Wednesday, October 2, 2013

Of Minecraft And Plutonium

I'll get to plutonium in a bit, but first an update on the little guy. 

Two hours of schoolwork with his friends over Skype in the morning, some Minecraft and soccer in the afternoon, followed by homework and chips and salsa in the evening. 
We even toyed with the idea of going by his school when his friends were coming out, but decided against it, in case anyone was sick or carrying any little germies. 

When we played soccer after the school was out we ran into his principal, and it was really nice for them to see each other. 

His high calorie diet (or "full feed", as I was informed), continues to go well. He's even trying new stuff... Tonight he had salsa and loved it!

OK, on to Minecraft and plutonium... 
He and I have been playing Minecraft together, mining, collecting ore and building things. It's actually a very nice and creative game. Even Chase joins us from time to time and points out some of the cooler things we can do. 
Here is a little picture of the world we're building:

(That's him down below.)
I like our Olmec heads, looking over the ocean, giving us spiritual protection when zombies and creepers visit.  (Although, we have diamond swords now, so we're not too frightened any more.)

Anyway, back to plutonium, ever since he started playing the game, mining iron, gold, coal and diamonds and smelting them, he's been asking about different ores.

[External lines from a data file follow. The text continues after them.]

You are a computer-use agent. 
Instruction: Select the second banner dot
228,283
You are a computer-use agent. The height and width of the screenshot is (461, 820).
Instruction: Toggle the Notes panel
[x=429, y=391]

So, I downloaded a very nice app on his iPad that shows him all the elements in the periodic table. We've been looking at them at night, reading about iron, copper, gold, carbon and of course the more kaboomy ones like plutonium and uranium. He's also expressed interest in radioactivity, so I try my best to explain it to him in simple terms. 

I bring this up for three reasons... 

Firstly, because his treatment will include radiation therapy later on, so I'm glad we have the chance to learn about it on his terms, rather than it being a boogeyman later on. 

Secondly, I was introduced to a periodic table of elements in seventh grade. It was a bunch of letters, numbers and ugly colors that didn't make any sense. I promptly failed that class and avoided chemistry like the plague in highschool and college. 
It amazes me that children can now approach the same subject through interactive apps in the palm of their hand, at a much younger age. I look forward to the future they will build. (Lest you think I'm bragging how smart my kid is, I assure you I'm not, we still write our 3s backwards...)

And lastly, looking at all these metals like calcium and sodium reminds me that we are all literally made of stars. (Yes calcium and sodium are metals. While they are *found* in earths crust, they were *formed* in stellar forges.)